Melting pot or salad bowl

Published 7:09 pm Tuesday, May 18, 2010

The melting pot has been the analogy that most have used when describing the assimilation of so many nations of peoples and cultures into one.

The United States of America has been described as a melting pot for most of its history.

According to an Internet encyclopedia (Wikipedia), it was first used in 1782 in “Letter from an American Farmer” by J. Hector St. John de Crevecouer. In his book, he extols the virtues of this new world and answers the question, what is an American?

Email newsletter signup

“He is an American, who leaving behind all his ancient prejudices and manners, receives new ones from the new mode of life he has embraced, the new government he obeys, and the new rank he holds.”

The melting pot is not a perfect analogy, but it works in many ways.

Since I like to eat, I have thought of America as a kind of stew. There are a whole lot of different kinds of meats and vegetables, maybe some fruit, and, certainly, a nut or two that are combined to make up this uniquely tasting dish known as the United States of America.

As I mentioned this idea of America as a melting pot was begun shortly after there was a United States of America and has been the most popular way of describing her. That is, until a few decades ago. In the 1970s people began to think of themselves, not as a blended part of a whole dish that had as its goal one taste, but as individual ingredients that remained separated.

More like a salad.

Whereas, the meat and potatoes, carrots and onions, and whatever else was in the melting pot joined together indiscriminately to make a stew, the parts of a salad might be in the same bowl, but not necessarily joined with each other.

As I read de Crevecouer’s definition of an American a few things jumped out at me as it pertains to the controversial nature of immigration these days. This question has commanded quite a bit of news space ever since the State of Arizona passed its law intending to protect its sovereignty against the illegal entries of the hundreds of thousands of people from Mexico, other Central America countries and some claim from the Middle East countries.

I have been bothered by the hundreds of protests throughout the country and the divisive nature in which the law, itself, has been perceived. As I mentioned a few weeks ago, the protection of the nation’s borders falls under the auspices of the federal government. Arizona is suffering emotional and economic distress because the borders are not being protected. So they have voted to do it themselves and who can blame them?

I have tried to put myself in the place of the illegal entrants. I will admit that I have never known the same kind of desperation that some of them must feel. Many of them are poor and see their great northern neighbor as an answer to their despair.

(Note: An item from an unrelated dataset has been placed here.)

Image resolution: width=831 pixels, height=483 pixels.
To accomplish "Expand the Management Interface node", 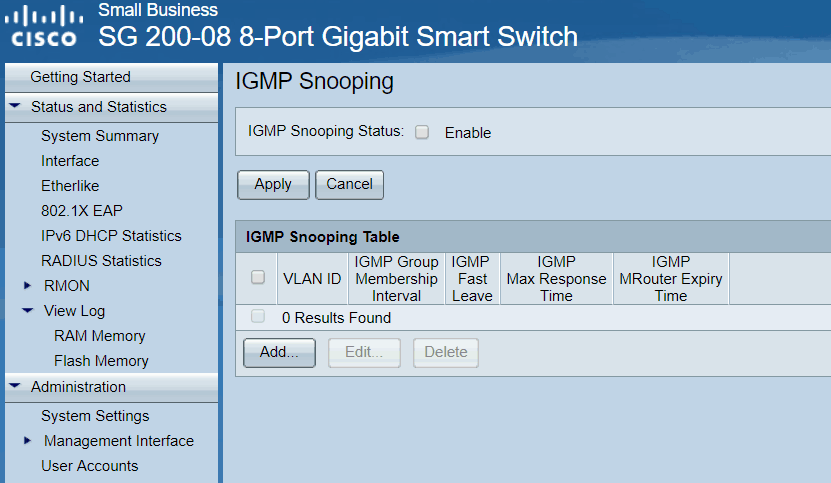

As an aside, let me also acknowledge that many of the people who are crossing our borders have no desire to work here, but instead are trafficking in drugs, people or other criminal activities.

Unfortunately, both groups, as different as their ultimate goals are, have one common aspect. They both are flaunting one of the most important features of this country. They are breaking the law. With all of the shouting and protesting and name-calling that surround this issue, I can’t get past that part. They are breaking our law.

What kind of relationship begins with such a negative?

I may not understand all the dynamics of this issue and my upraising may have been protected and nave. Once again, I acknowledge the needs of these people and I understand how they may help us in our needs. Let us talk about it and make good decisions for both sides, but let us not ignore that we have a principle to uphold.

There are many other angles to immigrating into the United States. Is there work available? How about the health of the immigrant? What about their desire to become citizens and contributors? What should be our compassionate responsibilities toward the immigrant? How are our social systems going to be affected? Many questions and some of the first ones should be who are you and from where do you come?

I have tried to bring the question down to something I might understand. Say there is work to do in my personal business, my yard or my house. I have a need that another person might fulfill.

One morning I wake up from my night’s sleep and I go into my living room and find that a stranger is sitting on my sofa. I wonder how he got there and see that the window has been lifted and he has entered through it without my asking or knowing.

The first thing I want to do is call the police and get him out of my house. Instead, he wants to talk about working for me. Well, I do have a need for someone and he looks like he could fulfill the need. But, quite frankly, that’s not what I am thinking. I cannot get it out of my mind that he broke into my house illegally. It doesn’t matter that he is white or black and I haven’t even gotten around to speaking to him.

It’s a simple matter of principle.

What’s the difference in my house and Arizona?